The ceremony focused on four stages of life: Being a baby and young child, being an adolescent and young adult, growing into maturity, and accepting death. We were supposed to think about and embody those phases, and the people who were part of those phases, while enduring the heat, feeling the herb-scented steam rise, and even listening to instruments that resembled the sounds of jungle animals.

“Mayans associate fire as a process that transforms things,” Arroyo says. “It is a place where you enter with the idea of going through this process of transformation and evolution.”

Getting to tap into my inner child, and envision my future with my husband sitting next to me, deepened the experience in that I knew I wasn’t going through it alone. My husband told me before we entered the Temazcal that he was nervous, because he doesn’t handle heat well. But the heat, the chanting, the doing something wildly out of our comfort zone, and mutually approaching a new experience with respect and openness, made us feel like we had been through something together—which the power of intentional sweating in a ritualized setting facilitated.

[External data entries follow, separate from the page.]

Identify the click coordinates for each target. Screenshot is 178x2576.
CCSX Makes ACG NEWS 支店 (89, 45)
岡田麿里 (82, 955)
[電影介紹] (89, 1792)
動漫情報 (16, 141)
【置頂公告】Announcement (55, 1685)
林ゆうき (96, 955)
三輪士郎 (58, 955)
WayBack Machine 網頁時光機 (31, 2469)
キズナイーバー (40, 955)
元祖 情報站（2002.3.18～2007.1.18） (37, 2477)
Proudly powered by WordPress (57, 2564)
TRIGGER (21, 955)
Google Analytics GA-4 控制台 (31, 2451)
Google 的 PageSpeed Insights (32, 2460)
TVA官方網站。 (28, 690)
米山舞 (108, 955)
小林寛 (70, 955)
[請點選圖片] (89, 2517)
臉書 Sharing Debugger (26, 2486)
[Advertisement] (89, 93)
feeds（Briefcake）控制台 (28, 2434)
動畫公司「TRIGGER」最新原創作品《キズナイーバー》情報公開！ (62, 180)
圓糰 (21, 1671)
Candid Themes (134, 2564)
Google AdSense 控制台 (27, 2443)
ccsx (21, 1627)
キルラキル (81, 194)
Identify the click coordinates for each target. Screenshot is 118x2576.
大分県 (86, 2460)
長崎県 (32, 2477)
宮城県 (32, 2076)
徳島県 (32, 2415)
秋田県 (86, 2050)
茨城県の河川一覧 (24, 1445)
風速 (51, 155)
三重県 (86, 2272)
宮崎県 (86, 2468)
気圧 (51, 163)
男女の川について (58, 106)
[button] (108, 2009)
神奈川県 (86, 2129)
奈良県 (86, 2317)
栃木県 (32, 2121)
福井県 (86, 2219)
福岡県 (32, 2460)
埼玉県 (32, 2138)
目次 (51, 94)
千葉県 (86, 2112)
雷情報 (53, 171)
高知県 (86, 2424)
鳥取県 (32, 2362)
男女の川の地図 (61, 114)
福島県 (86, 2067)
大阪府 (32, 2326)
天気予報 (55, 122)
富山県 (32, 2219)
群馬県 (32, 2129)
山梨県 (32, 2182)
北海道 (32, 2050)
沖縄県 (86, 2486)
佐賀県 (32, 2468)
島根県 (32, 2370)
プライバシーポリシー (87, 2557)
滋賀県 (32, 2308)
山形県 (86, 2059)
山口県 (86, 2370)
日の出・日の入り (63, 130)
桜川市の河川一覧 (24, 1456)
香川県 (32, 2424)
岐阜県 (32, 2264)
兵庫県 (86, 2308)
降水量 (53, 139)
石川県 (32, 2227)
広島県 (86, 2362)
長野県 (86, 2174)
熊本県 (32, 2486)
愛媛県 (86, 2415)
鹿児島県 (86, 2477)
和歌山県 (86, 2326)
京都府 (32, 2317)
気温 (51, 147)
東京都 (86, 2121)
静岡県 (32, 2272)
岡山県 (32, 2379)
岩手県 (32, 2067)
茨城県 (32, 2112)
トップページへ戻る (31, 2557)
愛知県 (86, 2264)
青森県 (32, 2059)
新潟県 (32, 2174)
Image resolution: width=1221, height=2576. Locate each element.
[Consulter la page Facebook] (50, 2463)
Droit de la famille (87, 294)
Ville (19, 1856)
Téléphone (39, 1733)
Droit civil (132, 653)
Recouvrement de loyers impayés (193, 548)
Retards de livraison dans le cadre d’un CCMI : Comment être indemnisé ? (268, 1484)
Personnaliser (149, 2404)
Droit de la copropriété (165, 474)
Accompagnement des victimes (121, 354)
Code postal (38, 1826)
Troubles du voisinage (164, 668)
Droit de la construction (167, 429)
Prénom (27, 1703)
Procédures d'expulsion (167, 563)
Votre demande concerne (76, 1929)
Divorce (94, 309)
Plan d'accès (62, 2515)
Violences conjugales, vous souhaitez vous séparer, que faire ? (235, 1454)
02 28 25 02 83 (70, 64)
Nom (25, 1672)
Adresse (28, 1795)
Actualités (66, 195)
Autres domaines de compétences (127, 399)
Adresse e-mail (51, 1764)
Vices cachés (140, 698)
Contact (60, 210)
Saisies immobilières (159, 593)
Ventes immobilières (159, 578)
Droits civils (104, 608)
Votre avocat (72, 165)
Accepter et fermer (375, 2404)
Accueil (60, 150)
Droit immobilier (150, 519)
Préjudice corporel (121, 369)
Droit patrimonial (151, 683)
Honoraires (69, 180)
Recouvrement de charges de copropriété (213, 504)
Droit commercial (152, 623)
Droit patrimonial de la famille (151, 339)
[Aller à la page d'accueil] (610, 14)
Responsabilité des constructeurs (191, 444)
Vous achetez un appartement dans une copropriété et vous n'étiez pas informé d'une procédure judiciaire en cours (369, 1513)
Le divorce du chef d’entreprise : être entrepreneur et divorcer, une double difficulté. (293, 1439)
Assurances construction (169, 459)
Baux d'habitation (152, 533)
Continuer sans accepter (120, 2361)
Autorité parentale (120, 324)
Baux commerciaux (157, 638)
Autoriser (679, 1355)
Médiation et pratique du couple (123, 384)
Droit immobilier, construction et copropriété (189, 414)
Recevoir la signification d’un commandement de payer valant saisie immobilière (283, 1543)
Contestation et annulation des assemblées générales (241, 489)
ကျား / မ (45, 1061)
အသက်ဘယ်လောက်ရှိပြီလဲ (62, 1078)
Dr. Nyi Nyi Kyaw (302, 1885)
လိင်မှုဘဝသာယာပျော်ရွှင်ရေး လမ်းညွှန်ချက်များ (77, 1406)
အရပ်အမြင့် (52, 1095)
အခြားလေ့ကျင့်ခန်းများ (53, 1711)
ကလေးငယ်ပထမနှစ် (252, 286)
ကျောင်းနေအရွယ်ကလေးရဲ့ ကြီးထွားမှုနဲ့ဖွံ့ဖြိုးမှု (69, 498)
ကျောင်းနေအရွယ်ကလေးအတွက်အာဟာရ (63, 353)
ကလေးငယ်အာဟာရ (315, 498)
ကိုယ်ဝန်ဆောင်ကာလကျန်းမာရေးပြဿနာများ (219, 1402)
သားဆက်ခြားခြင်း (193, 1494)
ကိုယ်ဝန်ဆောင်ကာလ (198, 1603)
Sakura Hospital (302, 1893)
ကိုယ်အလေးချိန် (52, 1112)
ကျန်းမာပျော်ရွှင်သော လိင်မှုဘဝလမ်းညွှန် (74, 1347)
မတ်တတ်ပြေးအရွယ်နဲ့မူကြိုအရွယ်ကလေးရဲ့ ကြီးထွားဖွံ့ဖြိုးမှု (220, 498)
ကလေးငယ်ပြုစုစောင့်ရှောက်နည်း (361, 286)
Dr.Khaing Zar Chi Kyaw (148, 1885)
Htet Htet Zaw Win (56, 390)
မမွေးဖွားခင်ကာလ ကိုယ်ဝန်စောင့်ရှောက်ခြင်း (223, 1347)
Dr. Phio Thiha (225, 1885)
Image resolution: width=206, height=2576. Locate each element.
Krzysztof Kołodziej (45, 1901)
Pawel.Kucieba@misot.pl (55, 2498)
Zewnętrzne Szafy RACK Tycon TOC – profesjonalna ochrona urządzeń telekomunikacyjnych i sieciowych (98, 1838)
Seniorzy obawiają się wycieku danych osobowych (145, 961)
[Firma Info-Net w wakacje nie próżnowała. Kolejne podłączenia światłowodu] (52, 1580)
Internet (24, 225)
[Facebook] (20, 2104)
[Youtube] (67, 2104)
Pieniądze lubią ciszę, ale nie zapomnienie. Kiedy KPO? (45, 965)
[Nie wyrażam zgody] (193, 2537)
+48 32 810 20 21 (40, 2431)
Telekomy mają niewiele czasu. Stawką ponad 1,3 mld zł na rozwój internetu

“You get social cohesion when, as a group, you experience a challenge and you overcome it,” Everts says. “There is this not just euphoria, but you [also] feel closer to the people around you. There's something about that that leads to sweating being partly a universal hobby.”

Whether my Temazcal experience at all resembled the practices of indigenous mesoamericans, or whether it was a tourist attraction made palatable for western consumption, I can't say; Everts notes that indigenous sweat lodge rituals are often so sacred that they are not widely spoken about. Aiming for authenticity in a resort setting is its own form of appropriation, since it suggests that a sacred ritual can and should be replicated for the benefit of white tourists. But my Temazacal ceremony was its own experience—and I feel grateful that I got to partake in the ritual as it was.

At the end of the hour, we were told to exit and say “I am reborn.” Dripping with both the condensation built up by steam in the dome and my own sweat, I knew that I was not physically “purifying” myself. However, the refrain we repeated many times—for me and for my relationships—echoed in the dome, and continues to reverberate when my blood pumps, and my temperature rises, today.